Ambos os movimentos têm vieses democráticos e se revestem de legitimidade. O grande problema, que advém de um pensamento flagrantemente equivocado, é a polarização das siglas partidárias, que se confrontam e trocam farpas desde as eleições passadas. Isso é facilmente apreendido dos debates travados nas mídias sociais, que são acirrados por um e por outro lado. Ora, os problemas que enfrentamos desde sempre, dentre os quais figura a endêmica corrupção, não têm sigla nem bandeira: têm contornos generalizados e estão entranhados desde os primórdios.

Tanto é assim que o escrivão da esquadra de Pedro Álvares Cabral, descobridor dos férteis e formosos solos indígenas denominados Terra de Santa Cruz, redigiu uma carta ao Venturoso Rei de Portugal, D. Manuel I, a fim de lhe dar ciência da boa nova, exarando, ao final, um pedido mais que especial, em bom e claro português: “E pois que, Senhor, é certo que tanto neste cargo que levo como em outra qualquer coisa que de Vosso serviço for, Vossa Alteza há de ser de mim muito bem servida, a Ela peço que por me fazer singular mercê, mande vir da Ilha de São Tomé a Jorge de Osório, meu genro - o que d'Ela receberei em muita mercê.”

E eis que, uma vez deflagrada a colonização das terras canarinhas, os fiscais da Coroa Portuguesa deram início ao comércio ilegal de pau-brasil, especiarias, tabaco, ouro e diamantes. Nascia, pois o famosíssimo jeitinho brasileiro e a não menos conhecida propina, que, no decorrer dos anos, somente vêm crescendo e se modernizando, em todos os setores da sociedade e níveis de dificuldade. Ou seriam de facilidades?

Na esteira desse raciocínio, temos por patente a nossa imaturidade no que tange à cidadania.

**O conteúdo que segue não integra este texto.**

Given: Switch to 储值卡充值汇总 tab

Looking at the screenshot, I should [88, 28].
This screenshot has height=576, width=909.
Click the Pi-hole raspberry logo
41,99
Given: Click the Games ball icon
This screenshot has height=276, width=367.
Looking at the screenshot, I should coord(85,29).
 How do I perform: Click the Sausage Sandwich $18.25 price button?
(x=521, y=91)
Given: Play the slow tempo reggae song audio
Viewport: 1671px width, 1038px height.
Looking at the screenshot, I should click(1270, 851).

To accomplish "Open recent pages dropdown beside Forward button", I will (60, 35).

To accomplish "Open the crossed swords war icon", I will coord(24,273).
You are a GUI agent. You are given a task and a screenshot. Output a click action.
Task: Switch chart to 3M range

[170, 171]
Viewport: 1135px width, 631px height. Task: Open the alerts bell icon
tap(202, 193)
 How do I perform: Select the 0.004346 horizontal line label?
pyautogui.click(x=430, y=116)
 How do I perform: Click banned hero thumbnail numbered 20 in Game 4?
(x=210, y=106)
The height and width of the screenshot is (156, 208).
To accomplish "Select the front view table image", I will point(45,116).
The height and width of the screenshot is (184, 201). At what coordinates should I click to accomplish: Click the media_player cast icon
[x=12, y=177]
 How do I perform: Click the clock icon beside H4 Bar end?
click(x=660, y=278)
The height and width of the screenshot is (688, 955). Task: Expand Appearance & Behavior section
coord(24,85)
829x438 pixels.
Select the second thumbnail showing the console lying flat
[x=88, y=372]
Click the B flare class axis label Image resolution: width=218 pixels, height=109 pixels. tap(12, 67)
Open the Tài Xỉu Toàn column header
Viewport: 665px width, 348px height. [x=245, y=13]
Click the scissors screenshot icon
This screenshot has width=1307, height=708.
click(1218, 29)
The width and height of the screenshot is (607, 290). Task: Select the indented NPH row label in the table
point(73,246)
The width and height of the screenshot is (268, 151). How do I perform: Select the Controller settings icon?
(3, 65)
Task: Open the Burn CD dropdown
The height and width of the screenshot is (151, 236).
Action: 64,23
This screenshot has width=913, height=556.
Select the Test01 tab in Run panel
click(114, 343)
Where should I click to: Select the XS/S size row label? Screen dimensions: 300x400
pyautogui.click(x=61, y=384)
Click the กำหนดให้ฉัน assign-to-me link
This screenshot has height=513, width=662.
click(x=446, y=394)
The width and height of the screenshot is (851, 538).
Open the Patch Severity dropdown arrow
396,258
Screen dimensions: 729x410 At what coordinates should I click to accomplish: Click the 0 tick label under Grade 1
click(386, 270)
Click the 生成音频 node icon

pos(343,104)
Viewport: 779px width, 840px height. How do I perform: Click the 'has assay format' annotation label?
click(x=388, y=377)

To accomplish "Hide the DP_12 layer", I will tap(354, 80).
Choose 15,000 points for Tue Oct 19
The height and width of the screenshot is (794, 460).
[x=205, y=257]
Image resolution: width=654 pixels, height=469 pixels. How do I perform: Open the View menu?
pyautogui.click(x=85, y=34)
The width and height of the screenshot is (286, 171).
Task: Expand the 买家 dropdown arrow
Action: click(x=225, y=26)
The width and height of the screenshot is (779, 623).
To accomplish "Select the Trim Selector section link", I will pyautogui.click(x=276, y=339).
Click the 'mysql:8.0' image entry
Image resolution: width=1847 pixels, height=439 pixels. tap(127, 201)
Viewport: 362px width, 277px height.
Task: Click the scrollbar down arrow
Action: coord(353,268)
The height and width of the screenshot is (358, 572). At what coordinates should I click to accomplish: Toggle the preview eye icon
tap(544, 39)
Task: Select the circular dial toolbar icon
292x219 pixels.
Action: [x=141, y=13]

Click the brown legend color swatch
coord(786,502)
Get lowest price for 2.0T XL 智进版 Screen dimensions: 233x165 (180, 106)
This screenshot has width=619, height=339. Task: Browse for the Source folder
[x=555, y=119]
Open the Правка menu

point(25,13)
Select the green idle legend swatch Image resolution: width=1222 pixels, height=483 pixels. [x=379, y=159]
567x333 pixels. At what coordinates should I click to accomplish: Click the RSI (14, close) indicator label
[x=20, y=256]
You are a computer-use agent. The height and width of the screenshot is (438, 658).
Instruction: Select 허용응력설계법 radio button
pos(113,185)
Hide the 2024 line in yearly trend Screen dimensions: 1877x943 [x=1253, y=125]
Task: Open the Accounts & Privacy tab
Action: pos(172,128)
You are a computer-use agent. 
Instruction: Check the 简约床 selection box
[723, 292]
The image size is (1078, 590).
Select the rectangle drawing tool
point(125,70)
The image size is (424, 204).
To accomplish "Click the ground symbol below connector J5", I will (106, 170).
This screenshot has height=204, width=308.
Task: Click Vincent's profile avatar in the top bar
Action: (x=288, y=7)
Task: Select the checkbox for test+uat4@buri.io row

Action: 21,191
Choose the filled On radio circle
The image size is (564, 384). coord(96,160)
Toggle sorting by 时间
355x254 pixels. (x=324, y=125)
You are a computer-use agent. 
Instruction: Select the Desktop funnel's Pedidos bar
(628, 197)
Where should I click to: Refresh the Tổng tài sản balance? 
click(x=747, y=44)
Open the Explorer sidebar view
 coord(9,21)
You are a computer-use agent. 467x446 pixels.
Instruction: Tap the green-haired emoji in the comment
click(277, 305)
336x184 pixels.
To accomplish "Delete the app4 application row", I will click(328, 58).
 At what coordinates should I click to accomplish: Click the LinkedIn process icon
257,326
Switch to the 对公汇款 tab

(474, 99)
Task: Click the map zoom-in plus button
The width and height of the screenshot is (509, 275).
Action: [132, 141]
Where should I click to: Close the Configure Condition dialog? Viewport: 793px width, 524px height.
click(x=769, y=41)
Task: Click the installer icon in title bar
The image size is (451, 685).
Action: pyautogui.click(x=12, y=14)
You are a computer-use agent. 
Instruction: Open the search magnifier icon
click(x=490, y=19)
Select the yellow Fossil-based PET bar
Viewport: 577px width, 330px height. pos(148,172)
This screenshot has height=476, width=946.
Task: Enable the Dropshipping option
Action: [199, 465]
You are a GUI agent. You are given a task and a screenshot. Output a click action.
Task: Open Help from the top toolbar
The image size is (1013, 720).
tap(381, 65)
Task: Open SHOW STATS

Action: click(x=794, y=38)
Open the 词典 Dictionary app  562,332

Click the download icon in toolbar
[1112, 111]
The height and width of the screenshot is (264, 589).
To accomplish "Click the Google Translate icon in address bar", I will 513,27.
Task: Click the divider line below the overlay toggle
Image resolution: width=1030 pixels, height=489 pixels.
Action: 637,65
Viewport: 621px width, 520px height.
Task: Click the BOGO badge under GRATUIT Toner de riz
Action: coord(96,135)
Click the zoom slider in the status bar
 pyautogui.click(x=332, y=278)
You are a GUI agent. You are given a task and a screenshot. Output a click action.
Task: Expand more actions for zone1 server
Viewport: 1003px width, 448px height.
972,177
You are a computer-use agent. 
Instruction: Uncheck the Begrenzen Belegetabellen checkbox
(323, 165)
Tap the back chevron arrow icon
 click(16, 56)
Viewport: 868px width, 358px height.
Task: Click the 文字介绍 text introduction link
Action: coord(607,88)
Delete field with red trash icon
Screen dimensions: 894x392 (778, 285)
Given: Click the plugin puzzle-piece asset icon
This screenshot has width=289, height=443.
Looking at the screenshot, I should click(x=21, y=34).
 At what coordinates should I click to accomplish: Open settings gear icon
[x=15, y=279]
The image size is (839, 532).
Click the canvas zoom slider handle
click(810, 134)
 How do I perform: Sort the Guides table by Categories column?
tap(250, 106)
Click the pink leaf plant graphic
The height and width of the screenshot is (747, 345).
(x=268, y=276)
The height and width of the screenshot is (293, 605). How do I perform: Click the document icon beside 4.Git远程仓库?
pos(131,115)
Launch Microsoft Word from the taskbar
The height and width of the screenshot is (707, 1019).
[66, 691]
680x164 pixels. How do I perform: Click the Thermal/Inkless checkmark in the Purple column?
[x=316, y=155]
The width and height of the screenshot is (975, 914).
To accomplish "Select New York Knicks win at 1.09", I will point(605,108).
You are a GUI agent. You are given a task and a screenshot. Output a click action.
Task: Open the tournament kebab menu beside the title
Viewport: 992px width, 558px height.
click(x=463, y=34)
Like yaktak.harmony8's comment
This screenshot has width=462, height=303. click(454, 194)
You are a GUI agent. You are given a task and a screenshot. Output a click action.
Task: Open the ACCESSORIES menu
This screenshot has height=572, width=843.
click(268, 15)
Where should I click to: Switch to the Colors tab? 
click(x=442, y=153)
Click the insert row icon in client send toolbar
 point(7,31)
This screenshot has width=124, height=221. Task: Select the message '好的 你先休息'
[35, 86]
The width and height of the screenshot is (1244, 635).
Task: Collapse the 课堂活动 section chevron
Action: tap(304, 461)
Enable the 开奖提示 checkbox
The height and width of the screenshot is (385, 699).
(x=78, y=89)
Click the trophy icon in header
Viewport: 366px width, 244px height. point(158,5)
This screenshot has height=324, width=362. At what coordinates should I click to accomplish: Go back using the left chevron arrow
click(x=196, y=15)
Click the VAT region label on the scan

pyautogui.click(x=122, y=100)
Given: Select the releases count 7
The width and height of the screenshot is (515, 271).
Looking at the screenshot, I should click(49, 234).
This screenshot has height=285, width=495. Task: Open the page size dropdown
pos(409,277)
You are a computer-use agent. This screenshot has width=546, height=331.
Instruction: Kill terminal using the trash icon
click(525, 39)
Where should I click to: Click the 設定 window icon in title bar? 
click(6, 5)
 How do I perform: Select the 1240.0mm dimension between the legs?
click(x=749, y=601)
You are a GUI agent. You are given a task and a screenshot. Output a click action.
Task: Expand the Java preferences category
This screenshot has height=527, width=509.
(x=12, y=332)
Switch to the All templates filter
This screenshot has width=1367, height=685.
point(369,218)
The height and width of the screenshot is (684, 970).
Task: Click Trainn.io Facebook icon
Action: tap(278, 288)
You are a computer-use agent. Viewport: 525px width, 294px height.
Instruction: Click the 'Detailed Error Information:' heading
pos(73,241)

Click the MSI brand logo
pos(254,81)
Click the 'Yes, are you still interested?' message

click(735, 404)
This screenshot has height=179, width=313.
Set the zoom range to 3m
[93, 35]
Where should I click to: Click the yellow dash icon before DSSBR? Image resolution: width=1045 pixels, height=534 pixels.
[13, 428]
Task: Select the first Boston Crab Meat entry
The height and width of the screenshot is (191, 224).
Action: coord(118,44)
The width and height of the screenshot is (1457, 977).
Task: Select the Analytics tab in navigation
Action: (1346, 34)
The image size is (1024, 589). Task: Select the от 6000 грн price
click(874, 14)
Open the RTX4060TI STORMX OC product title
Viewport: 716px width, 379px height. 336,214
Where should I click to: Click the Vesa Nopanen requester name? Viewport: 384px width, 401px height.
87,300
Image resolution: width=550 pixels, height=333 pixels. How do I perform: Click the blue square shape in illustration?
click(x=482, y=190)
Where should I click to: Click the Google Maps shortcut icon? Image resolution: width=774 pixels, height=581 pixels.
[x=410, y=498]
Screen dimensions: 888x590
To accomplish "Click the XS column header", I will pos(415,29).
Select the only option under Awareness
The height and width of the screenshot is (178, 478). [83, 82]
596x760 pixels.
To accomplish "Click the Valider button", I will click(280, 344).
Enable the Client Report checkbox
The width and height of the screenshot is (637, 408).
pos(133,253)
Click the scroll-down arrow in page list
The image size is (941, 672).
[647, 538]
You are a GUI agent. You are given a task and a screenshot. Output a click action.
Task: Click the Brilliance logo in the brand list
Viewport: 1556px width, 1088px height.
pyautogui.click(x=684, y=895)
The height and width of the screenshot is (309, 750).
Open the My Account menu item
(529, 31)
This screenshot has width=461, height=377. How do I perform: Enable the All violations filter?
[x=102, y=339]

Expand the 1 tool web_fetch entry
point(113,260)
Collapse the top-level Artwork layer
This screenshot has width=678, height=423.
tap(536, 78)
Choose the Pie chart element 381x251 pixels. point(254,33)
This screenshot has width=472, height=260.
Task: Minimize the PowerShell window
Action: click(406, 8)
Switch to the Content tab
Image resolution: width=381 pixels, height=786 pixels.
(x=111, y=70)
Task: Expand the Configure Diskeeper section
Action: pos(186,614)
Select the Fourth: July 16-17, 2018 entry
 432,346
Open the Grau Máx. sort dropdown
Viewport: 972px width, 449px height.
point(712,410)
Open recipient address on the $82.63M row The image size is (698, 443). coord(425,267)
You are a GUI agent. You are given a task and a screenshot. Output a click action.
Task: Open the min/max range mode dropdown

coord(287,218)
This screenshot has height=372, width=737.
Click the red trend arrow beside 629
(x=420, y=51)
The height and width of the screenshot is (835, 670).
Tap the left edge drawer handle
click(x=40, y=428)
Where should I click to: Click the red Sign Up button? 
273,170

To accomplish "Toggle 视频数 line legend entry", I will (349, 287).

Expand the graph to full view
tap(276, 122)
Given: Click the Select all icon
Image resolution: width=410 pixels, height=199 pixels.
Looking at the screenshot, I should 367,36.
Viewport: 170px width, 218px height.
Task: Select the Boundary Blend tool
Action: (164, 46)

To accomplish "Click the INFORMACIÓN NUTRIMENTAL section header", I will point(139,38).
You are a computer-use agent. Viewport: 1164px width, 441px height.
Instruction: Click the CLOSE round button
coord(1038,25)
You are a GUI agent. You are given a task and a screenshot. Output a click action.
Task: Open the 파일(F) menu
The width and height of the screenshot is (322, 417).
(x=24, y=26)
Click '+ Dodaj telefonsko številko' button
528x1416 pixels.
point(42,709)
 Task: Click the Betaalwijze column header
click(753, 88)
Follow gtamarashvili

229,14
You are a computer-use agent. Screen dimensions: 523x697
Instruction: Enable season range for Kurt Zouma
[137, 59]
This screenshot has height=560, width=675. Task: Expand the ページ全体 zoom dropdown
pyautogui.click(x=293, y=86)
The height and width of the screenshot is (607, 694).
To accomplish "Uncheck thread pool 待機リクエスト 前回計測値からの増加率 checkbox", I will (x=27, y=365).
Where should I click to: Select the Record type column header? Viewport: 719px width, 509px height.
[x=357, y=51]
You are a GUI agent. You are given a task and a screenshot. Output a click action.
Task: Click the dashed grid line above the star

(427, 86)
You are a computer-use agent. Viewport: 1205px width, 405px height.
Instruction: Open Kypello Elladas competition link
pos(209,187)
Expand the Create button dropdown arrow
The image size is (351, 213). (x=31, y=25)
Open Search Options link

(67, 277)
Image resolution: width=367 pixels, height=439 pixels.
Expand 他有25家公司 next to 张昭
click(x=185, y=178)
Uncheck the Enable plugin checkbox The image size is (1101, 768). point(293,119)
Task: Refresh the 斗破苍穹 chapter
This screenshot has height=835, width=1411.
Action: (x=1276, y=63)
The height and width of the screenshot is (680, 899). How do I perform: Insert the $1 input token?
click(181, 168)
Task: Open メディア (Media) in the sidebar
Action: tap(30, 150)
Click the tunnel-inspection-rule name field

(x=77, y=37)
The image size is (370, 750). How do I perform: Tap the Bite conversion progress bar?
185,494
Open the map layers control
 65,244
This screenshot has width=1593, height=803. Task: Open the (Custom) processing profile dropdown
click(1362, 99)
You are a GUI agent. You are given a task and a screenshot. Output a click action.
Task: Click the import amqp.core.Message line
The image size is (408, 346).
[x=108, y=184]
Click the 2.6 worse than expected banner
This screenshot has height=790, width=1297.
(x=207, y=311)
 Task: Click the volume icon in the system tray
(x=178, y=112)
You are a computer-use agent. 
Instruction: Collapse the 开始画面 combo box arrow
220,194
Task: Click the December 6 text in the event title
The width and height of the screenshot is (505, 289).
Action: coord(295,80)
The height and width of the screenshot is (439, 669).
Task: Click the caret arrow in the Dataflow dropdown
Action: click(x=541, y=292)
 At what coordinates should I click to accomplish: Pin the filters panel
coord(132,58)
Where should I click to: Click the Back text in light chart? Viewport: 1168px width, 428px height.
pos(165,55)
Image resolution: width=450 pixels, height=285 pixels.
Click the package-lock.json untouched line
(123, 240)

Estamos, ainda, engatinhando no processo democrático e se faz imperioso ajustarmos as velas da embarcação que nos transporta para o futuro. Precisamos - e muito - lutar por melhores dias, calcados em fatos e na nossa história, a partir de uma luta permanente por uma realidade mais justa e equânime. Os partidos políticos, portanto, devem ficar em segundo plano, pois que estão todos contaminados e há muito deixaram de representar o ideário popular.

É preciso também que tenhamos a exata noção do alcance da corrupção, que não se circunscreve apenas ao campo político, mas que está enraizada em todos os demais, alcançando a sociedade civil, cujos membros, por vezes, valem-se dos caminhos mais curtos e obscuros e de ações inescrupulosas para alcançarem o que desejam, nada obstante somente tenham olhos para enxergar o ilícito nas atitudes alheias, muito distantes das suas.

Quanto ao pretenso pedido de impeachment da Chefe do Executivo, há que se reconhecer a considerável e crescente insatisfação em relação às medidas tomadas pelo Governo Federal, embora seja importante realçar que a presidente da República foi recente e democraticamente reeleita e que não há provas concretas de seu envolvimento no desvio de verbas da Petrobras, o que, em tese, caracterizaria crime de responsabilidade e, por via reflexa, autorizaria o tal pedido. Pelo menos, é o que diz a lei, que deve ser fielmente observada.

Torna-se imperioso, pois, diferenciarmos a insatisfação política inerente à crise econômica que assola o país e os institutos jurídicos de que dispomos, sempre passíveis de utilização quando satisfeitos seus requisitos legais. Desse modo, estaremos lutando o bom combate, aquele travado em nome dos nossos mais caros ideais, com coerência. Que os manifestos deste mês sejam marcados pela sensatez, respeito, tolerância e paz!